EPA undertakes formal review of climate science

The EPA is recruiting experts to review climate-change findings, says a senior agency official, in what may be the latest attempt to undermine efforts to combat climate change.

“The program will use ‘red team, blue team’ exercises to conduct an ‘at-length evaluation of U.S. climate science,’ the official said, referring to a concept developed by the military to identify vulnerabilities in field operations,” reports E&E News.

“‘It’s a way to survey the landscape before reopening the endangerment finding,’ said Myron Ebell, head of the Competitive Enterprise Institute, one of the groups that filed a petition with the agency to undo the 2009 scientific determination that formed the basis for the Democratic Obama administration’s regulation of greenhouse gases,” says Reuters.
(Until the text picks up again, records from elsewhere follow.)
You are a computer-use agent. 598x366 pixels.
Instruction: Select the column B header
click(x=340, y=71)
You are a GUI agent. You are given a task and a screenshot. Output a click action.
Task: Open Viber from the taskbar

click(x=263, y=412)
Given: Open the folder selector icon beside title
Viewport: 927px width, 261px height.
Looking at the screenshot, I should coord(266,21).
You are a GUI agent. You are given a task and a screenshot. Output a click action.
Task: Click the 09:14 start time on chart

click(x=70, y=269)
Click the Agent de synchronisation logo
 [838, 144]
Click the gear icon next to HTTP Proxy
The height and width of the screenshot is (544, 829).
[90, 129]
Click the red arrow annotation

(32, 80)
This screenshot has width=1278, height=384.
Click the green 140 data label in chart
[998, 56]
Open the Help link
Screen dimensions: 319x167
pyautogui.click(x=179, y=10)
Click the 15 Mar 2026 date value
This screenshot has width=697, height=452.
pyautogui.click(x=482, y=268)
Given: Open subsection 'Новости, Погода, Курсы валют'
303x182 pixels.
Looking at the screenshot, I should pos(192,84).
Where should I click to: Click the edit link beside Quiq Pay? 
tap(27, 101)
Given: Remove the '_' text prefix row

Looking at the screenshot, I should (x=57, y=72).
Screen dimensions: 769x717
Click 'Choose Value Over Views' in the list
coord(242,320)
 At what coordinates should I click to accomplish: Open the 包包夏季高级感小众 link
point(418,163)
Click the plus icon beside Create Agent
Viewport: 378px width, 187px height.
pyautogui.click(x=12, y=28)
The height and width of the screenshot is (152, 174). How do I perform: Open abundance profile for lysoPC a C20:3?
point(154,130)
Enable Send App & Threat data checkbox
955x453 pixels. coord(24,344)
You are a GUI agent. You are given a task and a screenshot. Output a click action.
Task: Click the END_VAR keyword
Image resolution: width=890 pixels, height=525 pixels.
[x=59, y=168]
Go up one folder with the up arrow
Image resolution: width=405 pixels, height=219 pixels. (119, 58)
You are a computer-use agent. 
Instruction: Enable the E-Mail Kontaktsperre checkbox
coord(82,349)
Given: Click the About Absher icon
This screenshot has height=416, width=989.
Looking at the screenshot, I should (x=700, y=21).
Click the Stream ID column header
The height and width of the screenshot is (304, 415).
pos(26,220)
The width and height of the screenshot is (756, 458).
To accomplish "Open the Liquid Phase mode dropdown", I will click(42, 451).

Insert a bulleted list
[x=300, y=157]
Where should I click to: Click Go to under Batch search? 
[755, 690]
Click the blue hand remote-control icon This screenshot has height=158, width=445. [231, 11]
Some environmentalists fear that EPA head Scott Pruitt will use the opportunity to challenge the 2007 Supreme Court ruling that gave the EPA authority under the federal Clean Air Act to regulate greenhouse-gas emissions, says Reuters. But most environmentalists also believe that the courts would deny any effort to undo the Supreme Court’s so-called endangerment finding.

“If he has any grasp of scientific and legal reality, he would realize that it’s a fool’s errand to reverse the endangerment determination,” said David Doniger, climate director for the Natural Resources Defense Counsel.